Loi Scellier et réduction d’impôts

Loi Scellier et réduction d’impôts

Comment ranimer un marché de l’immobilier défait ? En incitant les investisseurs à acquérir de nouveaux logements en contrepartie d’une carotte fiscale.
La loi Scellier vise à supprimer, à compter du 1er janvier 2010, les dispositifs Robien et Borloo et à les remplacer par un nouvel avantage prenant la forme non plus d’une déduction mais d’une réduction d’impôt sur le revenu.

La réduction d’impôts : pour qui ?

Cette réduction d’impôt sur le revenu s’applique, à compter du 1er janvier 2009, aux contribuables domiciliés en France qui acquièrent ou font construire des logements neufs dans certaines zones du territoire et qui s’engagent à les mettre en location nue à usage d’habitation principale.

La réduction d’impôt s’applique également aux contribuables qui souscrivent, entre le 1er janvier 2009 et le 31 décembre 2012, des parts de sociétés civiles de placement immobilier (SCPI) en vue de réaliser ces mêmes investissements.

Les logements éligibles au dispositif de défiscalisation Scellier

La réduction d’impôt s’applique aux acquisitions :

  • d’un logement neuf ou en l’état futur d’achèvement (dans cette hypothèse, c’est la date de l’acte authentique d’achat qui sera prise en compte et aucun délai d’achèvement de l’immeuble n’est exigé).
  • d’un logement en vue de sa réhabilitation.
  • d’un local que le contribuable transforme à usage d’habitation.
  • d’un logement que le contribuable fait construire.
  • d’un local inachevé en vue de son achèvement par le contribuable.

Les logements doivent respecter la réglementation thermique en vigueur pour ouvrir droit à la réduction d’impôt.

La location

La durée minimale de la location est de neuf ans.
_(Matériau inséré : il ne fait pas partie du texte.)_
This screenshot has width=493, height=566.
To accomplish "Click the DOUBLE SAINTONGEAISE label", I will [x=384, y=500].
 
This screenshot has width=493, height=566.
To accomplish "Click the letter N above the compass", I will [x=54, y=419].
La location du logement doit être effective et continue pendant la période d’engagement de location, ce qui exclut les logements dont le propriétaire se réserve la jouissance, pour lui-même ou un membre de son foyer fiscal.
En cas de congé du locataire pendant la période couverte par l’engagement de location, le logement doit être aussitôt remis en location jusqu’à la fin de cette période.

Les loyers sont plafonnés : de 12,31 € à 21,65 € en fonction de la zone de territoire concernée.
Le découpage établi par la loi Scellier se répartit en trois zones :

  • La zone A : Paris et son agglomération, Côte d’Azur et Genevois français : le plafond mensuel des loyers est de 21,65 € par m2.
  • La zone B1 : les agglomérations de plus de 250 000 habitants et la grande couronne parisienne : le plafond mensuel des loyers est de 15,05 € par m2.
  • La zone B2 : les agglomérations de plus de 50 000 habitants, les zones frontalières ou littorales : le plafond mensuel des loyers est de 12, 31 € par m2.
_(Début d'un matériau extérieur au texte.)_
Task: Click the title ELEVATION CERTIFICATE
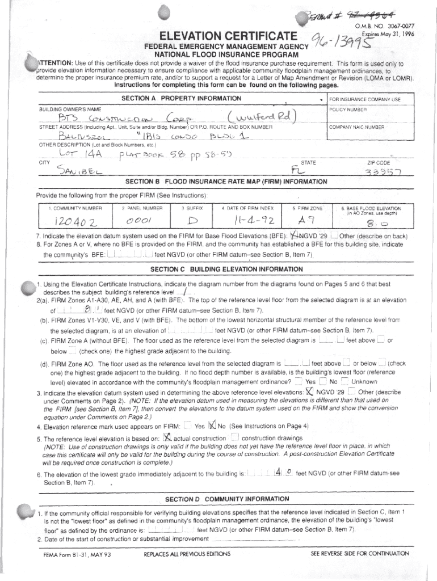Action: pos(229,36)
Sont donc exclues de la loi Scellier les petites villes. La loi a aussi pour objectif de favoriser les zones souffrant d’un déficit d’offres locatives. Pour éviter les mauvaises surprises, il sera d’ailleurs judicieux de favoriser les zones A et B1 dans son choix d’investissement.

La réduction d’impôt

La réduction d’impôt est calculée sur le prix de revient du logement. Son taux est fixé à :

  • 25 % pour les investissements réalisés en 2009 et 2010.
  • 20 % pour ceux réalisés en 2011 et 2012.


Elle est répartie sur neuf années, à raison d’un neuvième de son montant chaque année. Attention, le contribuable n’a droit qu’à une seule opération immobilière par an dans la limite annuelle de 300 000 €.

La réduction maximale est donc de 75 000 €, soit 8 333 € chaque année.

Pour finir, si ce type d’investissement se révèle fiscalement très intéressant, il faut tout de même souligner qu’il va s’ajouter aux autres réductions et crédits d’impôts et que l’ensemble est plafonné à 25 000 € majorés de 10% des revenus imposables.